## SUPPLIED MATERIAL

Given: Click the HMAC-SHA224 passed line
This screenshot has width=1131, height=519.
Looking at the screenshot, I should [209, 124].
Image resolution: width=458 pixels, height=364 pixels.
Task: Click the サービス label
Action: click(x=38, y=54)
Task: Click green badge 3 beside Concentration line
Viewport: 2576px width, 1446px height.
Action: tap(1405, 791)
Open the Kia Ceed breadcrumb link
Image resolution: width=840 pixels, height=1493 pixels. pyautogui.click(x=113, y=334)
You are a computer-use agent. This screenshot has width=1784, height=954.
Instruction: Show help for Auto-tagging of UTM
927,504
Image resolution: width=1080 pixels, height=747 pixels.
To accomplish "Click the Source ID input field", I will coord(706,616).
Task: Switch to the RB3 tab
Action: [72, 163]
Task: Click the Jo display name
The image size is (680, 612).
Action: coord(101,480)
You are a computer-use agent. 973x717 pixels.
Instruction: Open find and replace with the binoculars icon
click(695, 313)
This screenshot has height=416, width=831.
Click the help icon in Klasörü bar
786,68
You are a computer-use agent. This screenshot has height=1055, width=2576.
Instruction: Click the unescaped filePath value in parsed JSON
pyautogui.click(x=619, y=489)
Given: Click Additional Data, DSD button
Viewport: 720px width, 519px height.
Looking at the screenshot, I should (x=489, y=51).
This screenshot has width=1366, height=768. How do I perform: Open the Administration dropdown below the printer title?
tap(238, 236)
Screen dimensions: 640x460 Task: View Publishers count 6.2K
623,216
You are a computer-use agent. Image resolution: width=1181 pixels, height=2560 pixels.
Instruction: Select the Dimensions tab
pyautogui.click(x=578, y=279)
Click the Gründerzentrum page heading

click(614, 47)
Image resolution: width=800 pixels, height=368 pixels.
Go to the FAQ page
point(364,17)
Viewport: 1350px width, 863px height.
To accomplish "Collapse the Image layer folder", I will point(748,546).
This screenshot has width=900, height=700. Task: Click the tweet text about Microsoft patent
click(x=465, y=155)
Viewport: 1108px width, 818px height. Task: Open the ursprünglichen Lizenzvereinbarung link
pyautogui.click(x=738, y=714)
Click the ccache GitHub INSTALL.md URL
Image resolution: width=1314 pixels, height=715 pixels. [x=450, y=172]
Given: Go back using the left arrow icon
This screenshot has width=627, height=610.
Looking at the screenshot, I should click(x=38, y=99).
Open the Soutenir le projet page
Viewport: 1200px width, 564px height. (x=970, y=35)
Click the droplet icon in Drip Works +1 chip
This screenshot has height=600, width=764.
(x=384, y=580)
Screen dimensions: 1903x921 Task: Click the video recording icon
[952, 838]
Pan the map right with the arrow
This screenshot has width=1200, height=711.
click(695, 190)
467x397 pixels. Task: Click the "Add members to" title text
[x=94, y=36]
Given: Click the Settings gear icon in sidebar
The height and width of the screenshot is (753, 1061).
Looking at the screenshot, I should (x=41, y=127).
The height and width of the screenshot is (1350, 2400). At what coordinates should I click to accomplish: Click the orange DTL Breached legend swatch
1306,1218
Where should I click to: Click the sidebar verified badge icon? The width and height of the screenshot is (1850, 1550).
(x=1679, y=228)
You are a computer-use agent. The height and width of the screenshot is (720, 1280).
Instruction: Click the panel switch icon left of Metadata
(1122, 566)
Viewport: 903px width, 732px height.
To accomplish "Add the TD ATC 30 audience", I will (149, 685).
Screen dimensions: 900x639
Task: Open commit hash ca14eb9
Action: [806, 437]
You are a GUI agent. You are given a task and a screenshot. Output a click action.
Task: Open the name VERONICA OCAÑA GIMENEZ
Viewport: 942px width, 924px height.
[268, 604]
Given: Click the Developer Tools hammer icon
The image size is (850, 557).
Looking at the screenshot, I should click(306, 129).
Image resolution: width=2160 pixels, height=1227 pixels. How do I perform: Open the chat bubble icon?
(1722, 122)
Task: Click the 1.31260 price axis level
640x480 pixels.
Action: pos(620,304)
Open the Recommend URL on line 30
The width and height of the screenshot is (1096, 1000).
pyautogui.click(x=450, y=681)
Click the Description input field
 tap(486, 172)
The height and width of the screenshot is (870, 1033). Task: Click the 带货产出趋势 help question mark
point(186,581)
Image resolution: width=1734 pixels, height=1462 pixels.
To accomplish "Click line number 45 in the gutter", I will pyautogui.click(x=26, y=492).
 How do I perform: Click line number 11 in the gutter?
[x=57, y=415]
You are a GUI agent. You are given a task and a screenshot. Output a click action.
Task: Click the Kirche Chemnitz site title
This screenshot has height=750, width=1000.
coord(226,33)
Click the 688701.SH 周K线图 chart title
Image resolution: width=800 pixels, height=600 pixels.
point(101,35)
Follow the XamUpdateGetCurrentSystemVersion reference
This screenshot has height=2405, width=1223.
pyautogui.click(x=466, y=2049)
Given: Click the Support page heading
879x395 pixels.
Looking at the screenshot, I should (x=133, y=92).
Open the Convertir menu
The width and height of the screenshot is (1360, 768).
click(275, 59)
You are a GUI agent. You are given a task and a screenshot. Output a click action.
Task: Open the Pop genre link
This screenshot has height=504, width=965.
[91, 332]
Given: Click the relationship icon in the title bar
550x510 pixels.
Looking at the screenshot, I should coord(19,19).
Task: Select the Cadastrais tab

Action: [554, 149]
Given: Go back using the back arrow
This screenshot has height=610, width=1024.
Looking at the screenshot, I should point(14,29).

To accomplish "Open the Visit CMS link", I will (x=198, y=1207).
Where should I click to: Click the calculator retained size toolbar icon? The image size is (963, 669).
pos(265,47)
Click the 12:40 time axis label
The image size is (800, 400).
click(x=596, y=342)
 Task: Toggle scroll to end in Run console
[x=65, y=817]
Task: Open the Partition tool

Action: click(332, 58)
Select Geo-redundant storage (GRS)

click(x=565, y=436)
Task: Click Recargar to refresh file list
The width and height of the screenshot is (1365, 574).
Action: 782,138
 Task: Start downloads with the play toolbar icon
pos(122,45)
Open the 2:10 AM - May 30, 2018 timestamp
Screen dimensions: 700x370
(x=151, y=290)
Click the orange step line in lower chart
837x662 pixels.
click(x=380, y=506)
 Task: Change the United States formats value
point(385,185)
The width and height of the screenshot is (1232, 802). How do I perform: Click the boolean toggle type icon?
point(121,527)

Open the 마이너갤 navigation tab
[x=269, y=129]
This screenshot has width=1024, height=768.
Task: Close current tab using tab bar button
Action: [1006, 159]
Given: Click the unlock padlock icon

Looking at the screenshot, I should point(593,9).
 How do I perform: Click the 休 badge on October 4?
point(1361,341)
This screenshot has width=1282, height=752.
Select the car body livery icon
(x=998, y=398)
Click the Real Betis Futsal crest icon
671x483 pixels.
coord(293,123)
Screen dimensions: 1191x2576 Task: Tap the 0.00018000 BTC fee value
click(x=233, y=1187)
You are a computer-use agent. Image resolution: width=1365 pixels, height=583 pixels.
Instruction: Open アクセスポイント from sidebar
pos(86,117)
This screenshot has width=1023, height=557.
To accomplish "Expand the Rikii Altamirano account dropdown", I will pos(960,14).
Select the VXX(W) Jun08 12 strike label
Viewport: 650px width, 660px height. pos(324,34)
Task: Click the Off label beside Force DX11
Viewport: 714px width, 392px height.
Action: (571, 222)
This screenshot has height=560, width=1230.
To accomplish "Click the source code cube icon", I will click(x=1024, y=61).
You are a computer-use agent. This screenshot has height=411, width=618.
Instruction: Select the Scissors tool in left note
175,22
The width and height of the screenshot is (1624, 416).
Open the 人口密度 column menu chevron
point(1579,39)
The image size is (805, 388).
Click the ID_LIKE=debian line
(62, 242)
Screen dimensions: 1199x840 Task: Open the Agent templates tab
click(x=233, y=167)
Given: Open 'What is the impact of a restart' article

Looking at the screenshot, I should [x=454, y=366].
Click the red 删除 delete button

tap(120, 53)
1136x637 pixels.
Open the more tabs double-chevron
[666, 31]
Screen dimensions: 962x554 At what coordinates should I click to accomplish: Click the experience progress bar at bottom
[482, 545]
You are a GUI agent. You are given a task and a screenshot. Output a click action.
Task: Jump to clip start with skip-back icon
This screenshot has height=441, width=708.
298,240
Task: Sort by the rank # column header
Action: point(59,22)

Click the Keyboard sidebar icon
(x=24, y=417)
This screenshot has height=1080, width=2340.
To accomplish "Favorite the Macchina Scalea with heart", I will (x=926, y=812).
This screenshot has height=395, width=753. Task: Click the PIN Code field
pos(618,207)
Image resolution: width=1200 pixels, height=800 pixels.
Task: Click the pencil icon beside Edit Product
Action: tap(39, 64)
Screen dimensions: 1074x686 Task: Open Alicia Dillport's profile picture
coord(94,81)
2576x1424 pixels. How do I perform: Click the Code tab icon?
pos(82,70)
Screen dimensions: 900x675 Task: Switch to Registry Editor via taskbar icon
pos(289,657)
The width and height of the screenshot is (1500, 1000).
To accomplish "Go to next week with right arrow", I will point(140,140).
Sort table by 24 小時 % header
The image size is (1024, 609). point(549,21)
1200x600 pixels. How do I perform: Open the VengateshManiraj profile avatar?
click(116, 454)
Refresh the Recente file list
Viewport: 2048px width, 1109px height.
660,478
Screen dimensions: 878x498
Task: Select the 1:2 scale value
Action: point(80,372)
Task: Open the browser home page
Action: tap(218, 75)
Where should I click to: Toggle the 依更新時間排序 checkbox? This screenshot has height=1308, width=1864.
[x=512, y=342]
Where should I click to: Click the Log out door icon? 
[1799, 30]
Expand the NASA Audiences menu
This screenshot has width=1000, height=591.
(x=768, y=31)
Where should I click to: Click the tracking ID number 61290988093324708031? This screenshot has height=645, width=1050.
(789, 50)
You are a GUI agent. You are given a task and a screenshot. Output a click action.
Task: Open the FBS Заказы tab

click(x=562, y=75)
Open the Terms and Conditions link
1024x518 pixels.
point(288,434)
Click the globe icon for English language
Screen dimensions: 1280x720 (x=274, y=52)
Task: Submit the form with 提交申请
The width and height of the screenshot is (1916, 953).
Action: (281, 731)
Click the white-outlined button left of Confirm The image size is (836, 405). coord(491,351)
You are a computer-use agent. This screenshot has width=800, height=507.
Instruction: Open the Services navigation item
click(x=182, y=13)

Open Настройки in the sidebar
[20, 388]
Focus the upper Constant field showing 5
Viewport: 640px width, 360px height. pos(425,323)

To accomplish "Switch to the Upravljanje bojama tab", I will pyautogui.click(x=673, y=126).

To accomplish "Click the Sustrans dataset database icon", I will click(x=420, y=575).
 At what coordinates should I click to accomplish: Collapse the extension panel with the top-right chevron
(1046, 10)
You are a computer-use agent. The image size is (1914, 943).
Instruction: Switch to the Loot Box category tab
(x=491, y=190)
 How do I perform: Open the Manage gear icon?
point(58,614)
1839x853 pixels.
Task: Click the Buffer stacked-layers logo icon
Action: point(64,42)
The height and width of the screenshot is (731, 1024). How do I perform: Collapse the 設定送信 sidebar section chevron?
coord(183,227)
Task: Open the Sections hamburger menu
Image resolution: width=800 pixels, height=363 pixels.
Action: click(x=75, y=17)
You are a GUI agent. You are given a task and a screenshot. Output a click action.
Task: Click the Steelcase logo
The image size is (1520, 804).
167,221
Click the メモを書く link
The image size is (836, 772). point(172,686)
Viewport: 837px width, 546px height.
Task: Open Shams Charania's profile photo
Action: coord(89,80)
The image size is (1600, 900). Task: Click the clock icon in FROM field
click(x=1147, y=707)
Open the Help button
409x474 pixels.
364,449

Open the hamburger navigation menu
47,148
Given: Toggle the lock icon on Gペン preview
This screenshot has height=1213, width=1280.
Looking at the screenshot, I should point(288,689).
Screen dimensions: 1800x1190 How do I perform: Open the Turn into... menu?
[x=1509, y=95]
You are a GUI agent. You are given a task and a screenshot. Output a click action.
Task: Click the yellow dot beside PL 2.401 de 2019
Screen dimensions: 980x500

## EXERCISE DESCRIPTION
Count up the lines above in which the word "computer" appears, and give nothing but that count.

## ANSWER TO THE PROBLEM
9